Machine Learning for Malware Botnet Detection in IoT Devices

Cyber threats against the Department of Defense (DOD) and the greater U.S. public create an ever-increasing security challenge. Advances in information technology provide new capabilities and benefits but also vulnerabilities. Today, the internet of things (IoT) is almost everywhere. Homes, business, and government organizations are continuing to add internet-connected devices for increased productivity and convenience. Military IoT devices provide traditional computing as well as specific functional purpose sensors. The DOD will increasingly depend upon a diverse range of IoT devices to gain information dominance over its adversaries. IoT technology in real time can provide entity-level maintenance, logistics, and intelligence data that has the potential to enable command and control decisions with greater confidence and speed. However, IoT devices are vulnerable to attack by malware, which has proven to be a network security concern.

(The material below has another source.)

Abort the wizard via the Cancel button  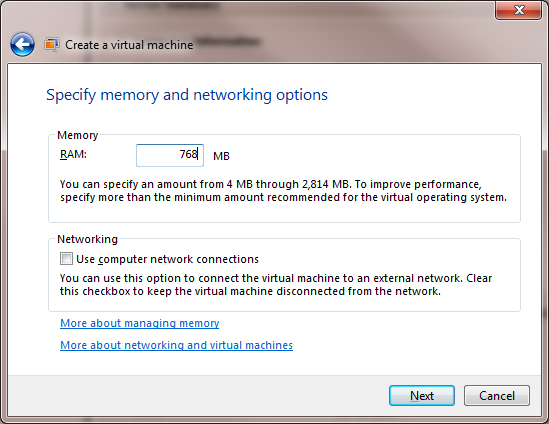[x=497, y=396]
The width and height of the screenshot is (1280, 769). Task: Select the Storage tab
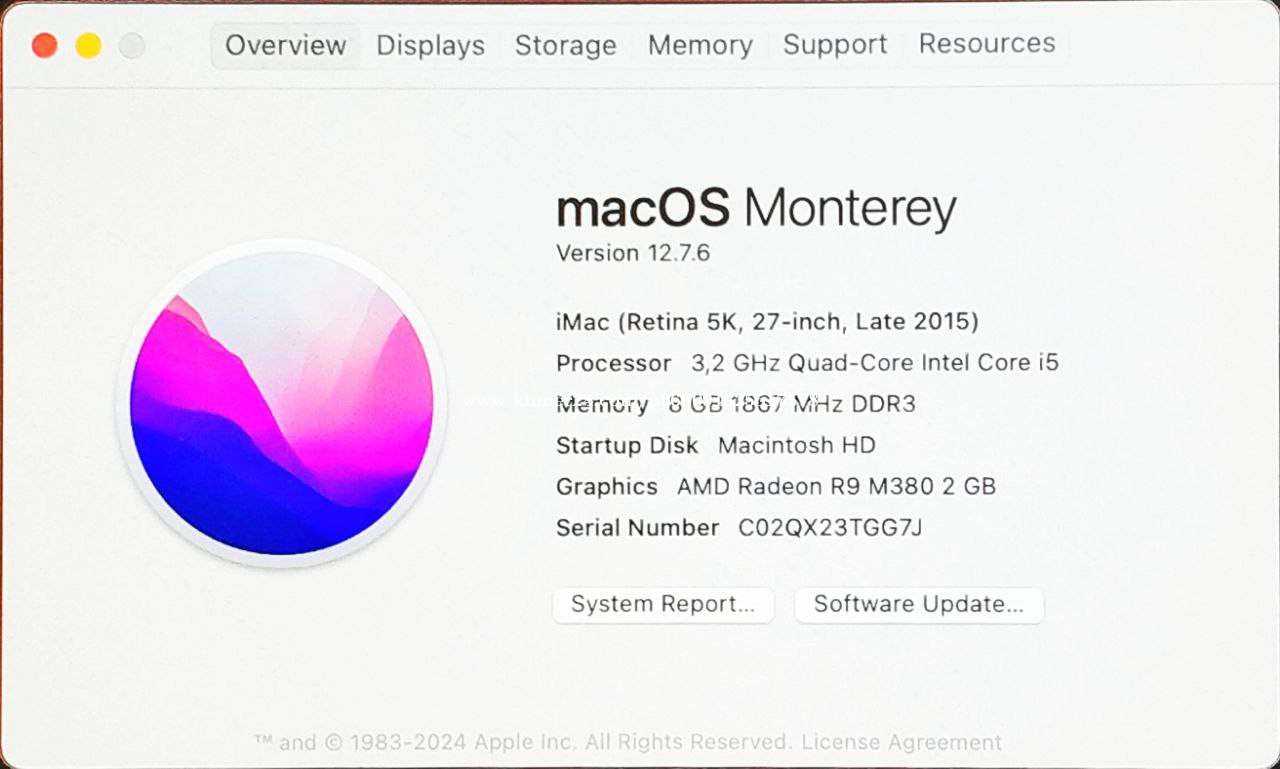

There have been many high-profile attacks such as the Mirai botnet and SolarWinds breaches that demonstrate IoT vulnerabilities. Advances in machine learning offer potential solutions to detect the evolving nature of cyber intrusions on internet networks. This thesis examines approaches to detecting malware-infected devices using machine learning and labeled IoT network flow data. It also seeks to determine whether supervised machine-learning models provide generalizable solutions for malware detection on new networks and IoT devices.